Figure 4. Simultaneous pharmacologic inhibition of GLS1 and YAP1/TAZ in monocrotaline‐exposed rats modulates YAP1‐specific gene expression and glutaminase activity in the lungs.

(A) Study design is shown for the induction of PH using monocrotaline via intraperitoneal injection followed by administration of microparticles orotracheally for treatments. (B–D) As assessed by reverse transcriptase–quantitative polymerase chain reaction of rat lung, YAP1‐dependent gene transcripts for CTGF (B), ANKRD1 (C), and CYR61 (D) were downregulated modestly by PLGA‐encapsulated CB‐839 and more robustly by inhaled PLGA‐encapsulated verteporfin. (E) As assessed by glutaminase activity assay of rat lung, glutaminase activity was robustly downregulated by inhaled PLGA‐encapsulated CB‐839 but not verteporfin alone. In all images, mean expression in untreated groups was assigned a fold change of 1, to which relevant samples were compared. In each group, n=3 (untreated), n=5 (blank microparticles), n=3 (saline), n=5 (verteporfin), n=5 (CB‐839), and n=6 (CB839+verteporfin).

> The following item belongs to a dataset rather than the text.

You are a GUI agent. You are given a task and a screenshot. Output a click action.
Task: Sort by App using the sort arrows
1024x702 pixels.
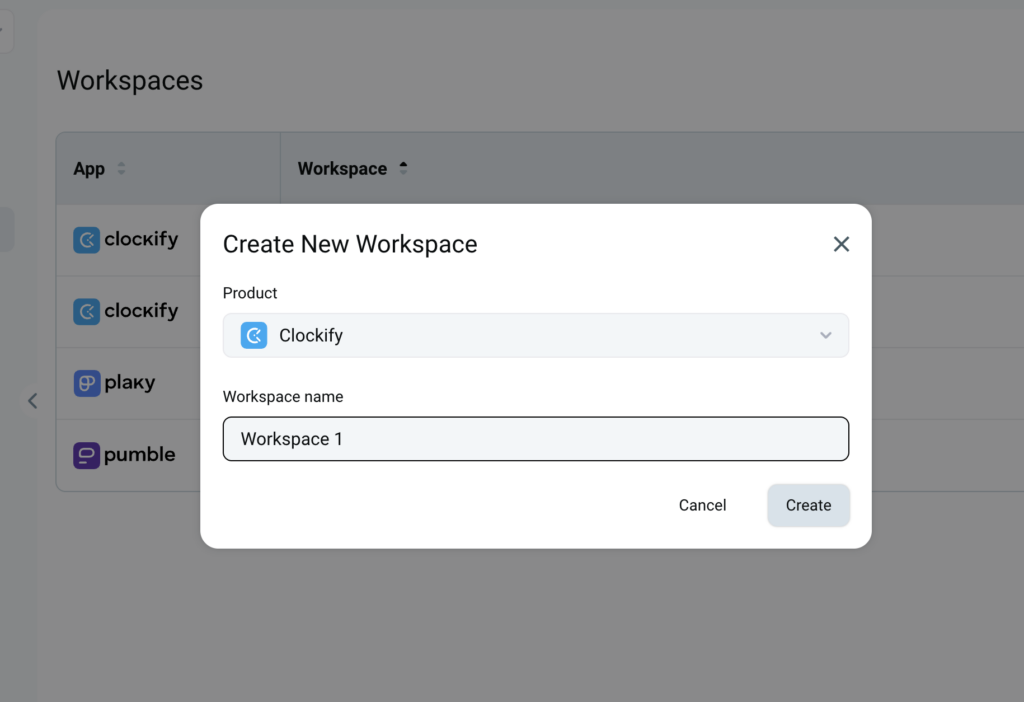click(x=122, y=169)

Error bars represent mean±SEM. By 1‐way ANOVA and post hoc Bonferroni testing, significantly different values are represented by *<0.05, *<0.01, ***<0.001, and ****<0.00001. ANKRD1 indicates ankyrin repeat domain 1; CTGF, connective tissue growth factor; CYR61, cysteine‐rich angiogenic inducer 61; GLS1, glutaminase 1; MCT, monocrotaline; PLGA, poly(lactic‐co‐glycolic) acid; TAZ, transcriptional coactivator with PDZ‐binding motif; and YAP1, yes‐associated protein 1.